Inducement can be a significant factor in severance entitlement. The theory is that if an employer persuades someone to leave secure employment and then dismisses them, then the employee should be entitled to more notice than someone who worked the same period but did not have a secure job before. It can often dramatically increase the worker’s entitlement.

However, inducement does not mean hiring anyone who had a job; it refers to situations where the person is convinced to leave that job. If they were actively looking for a new job, then inducement will not apply. That is exactly what the court found in Dalton, where the facts showed that the employee was the one who initiated contact with the company as he was hoping to leave his current job.

Myth #4: Severance is an absolute entitlement

We often hear from individuals who are extremely upset that their former employer is trying to “screw them” out of their severance. When we dig deeper, we find that it is because they were offered a package that reduces the amount of severance if they find new work. As we explain, that is consistent with the underlying legal principles: Severance is intended to bridge someone to their next job, and is not an absolute entitlement.

If an employee is let go and sues for wrongful dismissal, any employment income they earn during the notice period will be subtracted from their severance entitlement. For example, even if they would otherwise be entitled to 18 months of severance, if they fully mitigate their losses by finding new employment with the same compensation after six months, then they will only be entitled to compensation for those six months.

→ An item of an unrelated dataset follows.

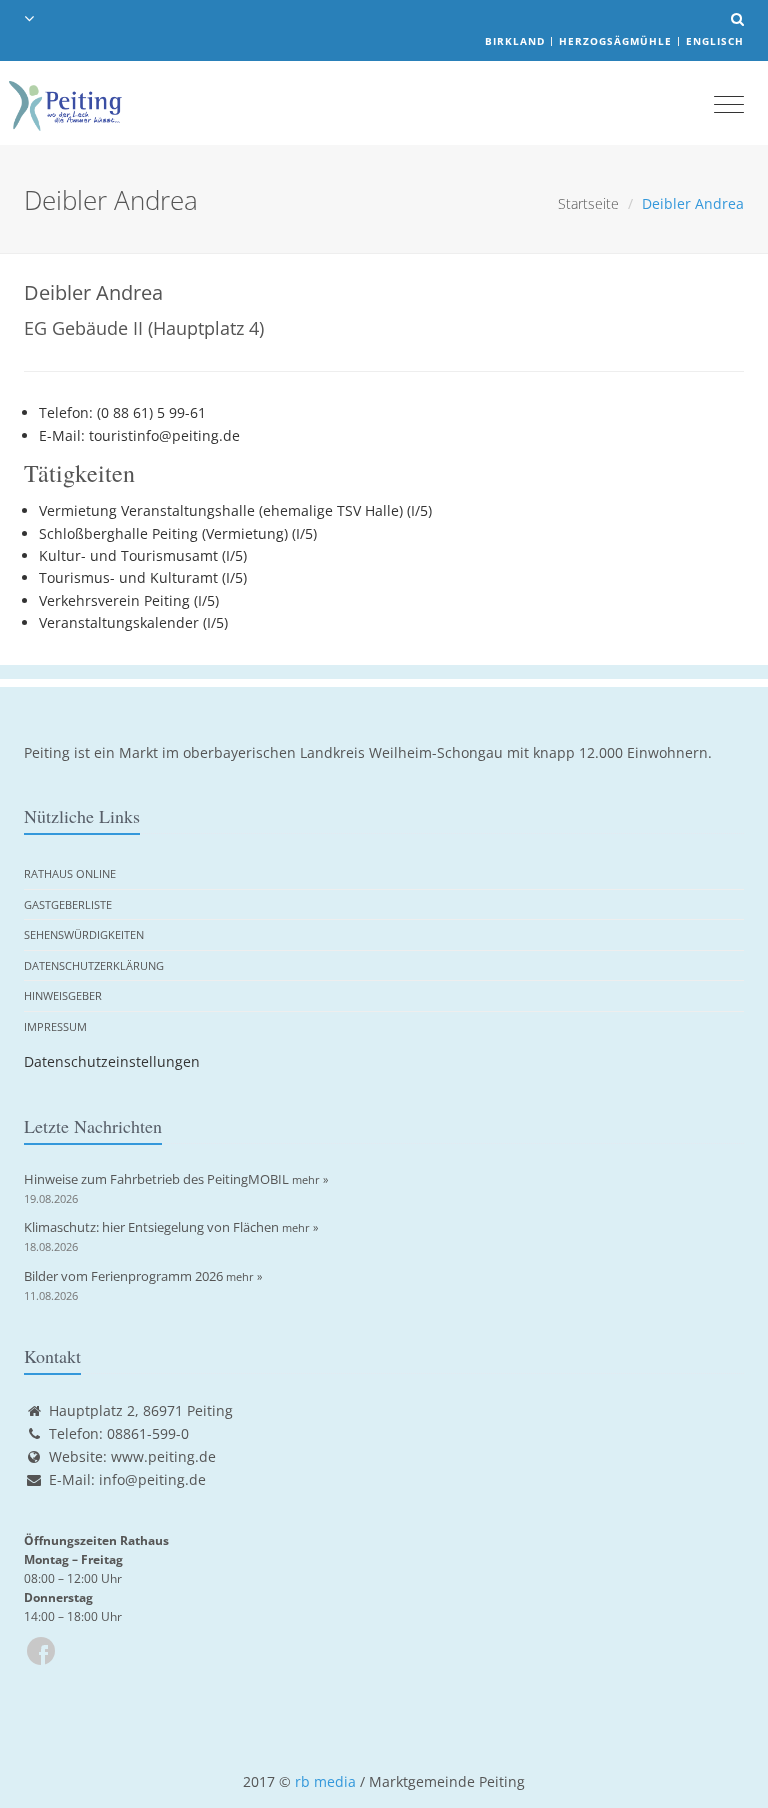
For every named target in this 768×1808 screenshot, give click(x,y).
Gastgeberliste (68, 904)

There is a duty to mitigate or make reasonable efforts to find new employment. In addition to having new employment income deducted from severance, an employee can be penalized for failing to engage in a reasonable job search. While it is not easy for an employer to establish this, it does happen: A good example is the recent decision in Moore v. Instow Enterprises Ltd. et al. (carrying on business as Kal Tire), in which the court found that the employee “failed to mitigate his losses. His job search efforts were not active, were unduly restrictive to a niche role in one industry, and were not reasonable in the circumstances”.

The court set out what is expected of a dismissed employee:

“A job search is an active prospect, and it can be a difficult and onerous one. It requires more than creating a resumé and conducting computer searches. Looking at job postings, absent further action, is not sufficient to fulfill the requirement that a person undertake a reasonable job search. A reasonable job search may include activities such as reaching out to contacts within the industry, writing cover letters setting out why you qualify for a position, following up with telephone calls, or email correspondence…

“His obligation is not limited to searching for exactly the same, or a nearly identical, job that he has been terminated from. I find Mr. Moore limiting his search to solely commercial sales in the tire sector to be unreasonable in the circumstances. A reasonable job search requires a willingness to explore how one’s experience and skills may be portable to other industries or areas. Reasonably similar employment could encompass senior sales jobs in other industries, another job in the same industry, or a job with a different title or in a different industry that makes use of similar skill sets, aptitude, and experience. In determining what employment is reasonably similar, some flexibility is required.

I find that Mr. Moore has failed to mitigate his losses. His job search efforts were not active, were unduly restrictive to a niche role in one industry, and were not reasonable in the circumstances.”

As a result, his damages were reduced from 20 months to 17.


As we always say, many of these issues can be avoided with a strong employment contract. Employers can:

  • replace the common law entitlement to “reasonable notice” of dismissal
  • specify and limit the entitlement to notice of dismissal or severance
  • establish a probationary period

Although the employee’s entitlement was reduced in Moore, courts will usually expect evidence that the individual failed to make a reasonable effort and that if they had, it is reasonably likely that they would have found employment. As a result, employers are advised to monitor job postings and gather evidence on this point.